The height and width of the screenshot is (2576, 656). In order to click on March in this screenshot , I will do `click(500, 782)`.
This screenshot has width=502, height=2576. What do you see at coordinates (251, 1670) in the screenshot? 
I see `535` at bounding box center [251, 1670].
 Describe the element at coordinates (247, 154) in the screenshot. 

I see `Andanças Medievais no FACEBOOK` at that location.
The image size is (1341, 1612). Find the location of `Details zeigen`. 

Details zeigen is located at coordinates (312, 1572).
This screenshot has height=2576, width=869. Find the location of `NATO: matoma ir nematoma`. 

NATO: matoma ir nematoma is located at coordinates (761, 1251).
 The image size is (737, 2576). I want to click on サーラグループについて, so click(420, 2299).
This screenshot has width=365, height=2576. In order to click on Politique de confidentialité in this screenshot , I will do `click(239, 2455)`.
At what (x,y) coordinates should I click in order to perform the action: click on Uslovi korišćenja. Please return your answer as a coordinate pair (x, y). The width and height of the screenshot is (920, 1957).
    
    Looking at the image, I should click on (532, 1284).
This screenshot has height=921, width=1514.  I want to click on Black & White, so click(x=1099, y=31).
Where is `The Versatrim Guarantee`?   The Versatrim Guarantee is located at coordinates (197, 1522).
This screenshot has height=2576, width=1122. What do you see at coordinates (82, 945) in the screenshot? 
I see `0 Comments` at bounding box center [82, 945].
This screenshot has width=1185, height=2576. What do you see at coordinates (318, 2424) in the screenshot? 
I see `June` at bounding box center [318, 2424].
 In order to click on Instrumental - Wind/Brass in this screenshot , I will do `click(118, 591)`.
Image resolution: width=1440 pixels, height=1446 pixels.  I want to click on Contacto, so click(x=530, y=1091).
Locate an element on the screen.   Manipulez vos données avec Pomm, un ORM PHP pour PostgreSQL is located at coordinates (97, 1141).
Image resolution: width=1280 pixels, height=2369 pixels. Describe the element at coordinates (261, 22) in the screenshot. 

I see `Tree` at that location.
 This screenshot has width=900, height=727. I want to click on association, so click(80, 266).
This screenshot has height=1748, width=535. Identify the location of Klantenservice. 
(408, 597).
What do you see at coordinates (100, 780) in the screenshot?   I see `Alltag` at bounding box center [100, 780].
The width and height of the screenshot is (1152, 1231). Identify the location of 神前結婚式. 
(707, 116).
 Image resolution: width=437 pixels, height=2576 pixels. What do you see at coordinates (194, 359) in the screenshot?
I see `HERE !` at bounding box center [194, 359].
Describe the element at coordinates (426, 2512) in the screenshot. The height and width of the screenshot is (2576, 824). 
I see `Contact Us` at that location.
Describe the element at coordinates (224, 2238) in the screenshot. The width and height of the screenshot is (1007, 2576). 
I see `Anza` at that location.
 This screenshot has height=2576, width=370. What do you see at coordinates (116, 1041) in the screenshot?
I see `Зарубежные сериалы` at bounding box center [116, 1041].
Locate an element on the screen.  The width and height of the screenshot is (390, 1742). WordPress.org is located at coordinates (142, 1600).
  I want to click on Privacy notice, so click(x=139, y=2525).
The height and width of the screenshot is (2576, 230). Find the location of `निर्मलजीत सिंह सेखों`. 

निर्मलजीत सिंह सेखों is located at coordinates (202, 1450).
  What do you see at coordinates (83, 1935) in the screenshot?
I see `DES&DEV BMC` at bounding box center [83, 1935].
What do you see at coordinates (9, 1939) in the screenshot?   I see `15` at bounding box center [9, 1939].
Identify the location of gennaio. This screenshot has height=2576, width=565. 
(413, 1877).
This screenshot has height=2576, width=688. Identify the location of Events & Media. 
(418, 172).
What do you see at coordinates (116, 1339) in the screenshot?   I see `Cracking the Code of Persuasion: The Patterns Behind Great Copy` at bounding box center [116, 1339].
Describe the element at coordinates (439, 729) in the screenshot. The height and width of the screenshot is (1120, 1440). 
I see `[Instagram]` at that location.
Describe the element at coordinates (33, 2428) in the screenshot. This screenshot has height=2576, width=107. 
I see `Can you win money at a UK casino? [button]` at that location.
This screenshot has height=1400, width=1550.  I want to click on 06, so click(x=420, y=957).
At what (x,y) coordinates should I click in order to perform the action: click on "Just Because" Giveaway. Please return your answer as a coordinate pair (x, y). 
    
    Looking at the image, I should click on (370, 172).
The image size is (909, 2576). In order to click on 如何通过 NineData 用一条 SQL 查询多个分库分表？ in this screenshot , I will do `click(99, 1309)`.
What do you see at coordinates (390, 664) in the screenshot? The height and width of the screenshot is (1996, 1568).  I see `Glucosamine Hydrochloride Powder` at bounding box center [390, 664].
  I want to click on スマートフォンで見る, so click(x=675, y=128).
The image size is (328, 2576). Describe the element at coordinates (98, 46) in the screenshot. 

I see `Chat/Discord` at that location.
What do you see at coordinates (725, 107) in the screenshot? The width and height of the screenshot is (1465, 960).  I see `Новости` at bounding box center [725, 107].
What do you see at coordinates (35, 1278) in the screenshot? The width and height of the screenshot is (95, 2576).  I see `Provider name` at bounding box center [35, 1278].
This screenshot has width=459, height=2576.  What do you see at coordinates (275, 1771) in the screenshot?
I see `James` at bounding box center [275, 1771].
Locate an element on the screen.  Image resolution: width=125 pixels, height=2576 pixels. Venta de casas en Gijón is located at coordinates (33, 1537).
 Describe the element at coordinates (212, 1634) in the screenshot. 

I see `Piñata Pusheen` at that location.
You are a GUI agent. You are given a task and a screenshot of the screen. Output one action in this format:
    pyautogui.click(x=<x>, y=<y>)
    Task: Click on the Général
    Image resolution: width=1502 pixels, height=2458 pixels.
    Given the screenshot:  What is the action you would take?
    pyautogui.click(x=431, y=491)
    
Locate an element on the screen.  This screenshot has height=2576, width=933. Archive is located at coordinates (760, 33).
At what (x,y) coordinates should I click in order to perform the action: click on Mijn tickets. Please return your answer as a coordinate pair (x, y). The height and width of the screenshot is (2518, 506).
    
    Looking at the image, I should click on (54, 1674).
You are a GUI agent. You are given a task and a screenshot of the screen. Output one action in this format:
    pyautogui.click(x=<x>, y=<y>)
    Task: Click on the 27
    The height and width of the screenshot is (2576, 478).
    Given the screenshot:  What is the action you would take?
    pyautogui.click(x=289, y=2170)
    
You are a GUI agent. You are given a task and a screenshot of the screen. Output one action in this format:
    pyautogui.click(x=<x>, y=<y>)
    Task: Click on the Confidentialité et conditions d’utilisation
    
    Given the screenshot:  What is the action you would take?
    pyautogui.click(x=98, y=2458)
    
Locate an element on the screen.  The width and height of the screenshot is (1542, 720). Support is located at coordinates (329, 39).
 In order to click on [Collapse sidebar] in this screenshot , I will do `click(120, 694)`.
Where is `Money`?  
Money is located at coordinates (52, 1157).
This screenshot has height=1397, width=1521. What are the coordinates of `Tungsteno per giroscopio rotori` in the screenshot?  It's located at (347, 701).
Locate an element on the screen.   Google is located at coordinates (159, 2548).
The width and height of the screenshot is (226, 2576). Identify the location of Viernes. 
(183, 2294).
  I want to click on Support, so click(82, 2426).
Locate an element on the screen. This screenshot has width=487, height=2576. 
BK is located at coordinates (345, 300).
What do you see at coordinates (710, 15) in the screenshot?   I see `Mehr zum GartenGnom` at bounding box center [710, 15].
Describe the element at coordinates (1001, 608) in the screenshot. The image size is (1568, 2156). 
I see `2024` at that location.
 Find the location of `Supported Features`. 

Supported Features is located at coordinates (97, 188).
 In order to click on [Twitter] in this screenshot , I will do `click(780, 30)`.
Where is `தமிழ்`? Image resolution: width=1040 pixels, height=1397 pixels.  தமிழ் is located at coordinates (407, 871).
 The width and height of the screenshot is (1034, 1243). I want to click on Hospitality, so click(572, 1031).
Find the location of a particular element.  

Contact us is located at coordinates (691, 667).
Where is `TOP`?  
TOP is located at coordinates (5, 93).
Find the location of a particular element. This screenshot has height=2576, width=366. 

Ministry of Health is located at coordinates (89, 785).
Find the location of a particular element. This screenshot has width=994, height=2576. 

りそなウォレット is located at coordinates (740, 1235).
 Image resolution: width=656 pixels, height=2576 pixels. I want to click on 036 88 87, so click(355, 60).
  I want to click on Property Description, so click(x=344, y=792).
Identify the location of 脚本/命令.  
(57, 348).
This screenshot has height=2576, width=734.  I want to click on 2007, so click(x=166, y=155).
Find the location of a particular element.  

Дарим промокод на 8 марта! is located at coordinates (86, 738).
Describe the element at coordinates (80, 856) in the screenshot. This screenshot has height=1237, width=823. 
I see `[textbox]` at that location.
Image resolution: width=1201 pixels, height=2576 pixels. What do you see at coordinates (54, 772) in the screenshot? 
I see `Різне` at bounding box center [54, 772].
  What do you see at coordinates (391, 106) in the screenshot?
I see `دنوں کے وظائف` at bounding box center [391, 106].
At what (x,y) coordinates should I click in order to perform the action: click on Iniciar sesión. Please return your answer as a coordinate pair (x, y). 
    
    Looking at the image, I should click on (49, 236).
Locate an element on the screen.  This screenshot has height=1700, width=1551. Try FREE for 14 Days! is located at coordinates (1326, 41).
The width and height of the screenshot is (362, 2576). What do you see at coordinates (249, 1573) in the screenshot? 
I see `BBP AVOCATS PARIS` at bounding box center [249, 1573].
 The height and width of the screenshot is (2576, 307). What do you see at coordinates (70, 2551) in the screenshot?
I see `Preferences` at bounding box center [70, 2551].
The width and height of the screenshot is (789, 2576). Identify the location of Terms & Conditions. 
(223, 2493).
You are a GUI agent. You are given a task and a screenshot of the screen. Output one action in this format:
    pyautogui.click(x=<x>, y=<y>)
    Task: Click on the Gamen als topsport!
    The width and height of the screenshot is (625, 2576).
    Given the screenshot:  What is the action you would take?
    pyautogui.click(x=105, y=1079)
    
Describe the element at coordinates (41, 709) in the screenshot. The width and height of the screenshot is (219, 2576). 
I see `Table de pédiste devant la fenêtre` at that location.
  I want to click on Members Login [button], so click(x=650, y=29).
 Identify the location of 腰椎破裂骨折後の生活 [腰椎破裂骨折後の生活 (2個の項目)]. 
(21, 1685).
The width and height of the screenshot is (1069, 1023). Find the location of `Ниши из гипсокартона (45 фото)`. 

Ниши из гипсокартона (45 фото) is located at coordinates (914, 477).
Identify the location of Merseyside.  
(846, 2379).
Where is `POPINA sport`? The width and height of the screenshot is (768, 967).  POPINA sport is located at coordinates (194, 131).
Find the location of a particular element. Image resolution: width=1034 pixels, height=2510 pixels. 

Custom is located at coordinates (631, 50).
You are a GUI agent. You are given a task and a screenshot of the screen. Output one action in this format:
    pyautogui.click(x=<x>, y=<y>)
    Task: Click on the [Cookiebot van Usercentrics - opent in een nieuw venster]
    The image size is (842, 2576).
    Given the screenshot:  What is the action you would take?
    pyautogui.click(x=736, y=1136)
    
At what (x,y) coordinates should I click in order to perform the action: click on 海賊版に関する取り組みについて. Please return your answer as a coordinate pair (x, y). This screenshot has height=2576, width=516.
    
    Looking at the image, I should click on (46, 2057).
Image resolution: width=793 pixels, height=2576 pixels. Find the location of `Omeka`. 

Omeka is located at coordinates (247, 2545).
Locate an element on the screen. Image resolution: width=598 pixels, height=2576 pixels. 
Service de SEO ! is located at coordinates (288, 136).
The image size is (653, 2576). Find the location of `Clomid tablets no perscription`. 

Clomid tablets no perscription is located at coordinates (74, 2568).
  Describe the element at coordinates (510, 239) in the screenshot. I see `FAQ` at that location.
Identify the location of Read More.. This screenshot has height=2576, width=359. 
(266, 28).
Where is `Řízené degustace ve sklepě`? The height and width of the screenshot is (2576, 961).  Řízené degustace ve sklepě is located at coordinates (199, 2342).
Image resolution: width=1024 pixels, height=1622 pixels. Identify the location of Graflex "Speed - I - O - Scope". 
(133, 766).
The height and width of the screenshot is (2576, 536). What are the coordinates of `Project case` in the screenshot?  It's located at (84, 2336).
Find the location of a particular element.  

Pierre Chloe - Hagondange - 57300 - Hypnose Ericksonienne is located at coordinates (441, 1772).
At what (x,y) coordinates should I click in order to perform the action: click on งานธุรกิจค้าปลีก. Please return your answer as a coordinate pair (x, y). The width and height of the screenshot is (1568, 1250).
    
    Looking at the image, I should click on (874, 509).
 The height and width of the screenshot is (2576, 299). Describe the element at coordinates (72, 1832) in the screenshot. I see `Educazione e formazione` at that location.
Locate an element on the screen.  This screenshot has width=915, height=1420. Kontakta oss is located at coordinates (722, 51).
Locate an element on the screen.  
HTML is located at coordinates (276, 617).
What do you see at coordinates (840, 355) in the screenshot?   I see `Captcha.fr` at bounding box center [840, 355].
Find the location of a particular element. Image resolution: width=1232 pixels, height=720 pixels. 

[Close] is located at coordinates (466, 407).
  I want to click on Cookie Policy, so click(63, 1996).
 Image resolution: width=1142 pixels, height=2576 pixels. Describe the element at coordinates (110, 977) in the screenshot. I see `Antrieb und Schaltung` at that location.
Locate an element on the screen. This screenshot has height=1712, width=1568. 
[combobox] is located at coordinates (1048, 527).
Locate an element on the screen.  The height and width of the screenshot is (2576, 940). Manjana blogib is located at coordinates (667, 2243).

● What is being asked
Quote the rows that run from the line containing "click on Iniciar" through the line containing "coordinates (1326, 41).", both included, reproducing each one verbatim.

● Correct answer
At what (x,y) coordinates should I click in order to perform the action: click on Iniciar sesión. Please return your answer as a coordinate pair (x, y). 
    
    Looking at the image, I should click on (49, 236).
Locate an element on the screen.  This screenshot has height=1700, width=1551. Try FREE for 14 Days! is located at coordinates (1326, 41).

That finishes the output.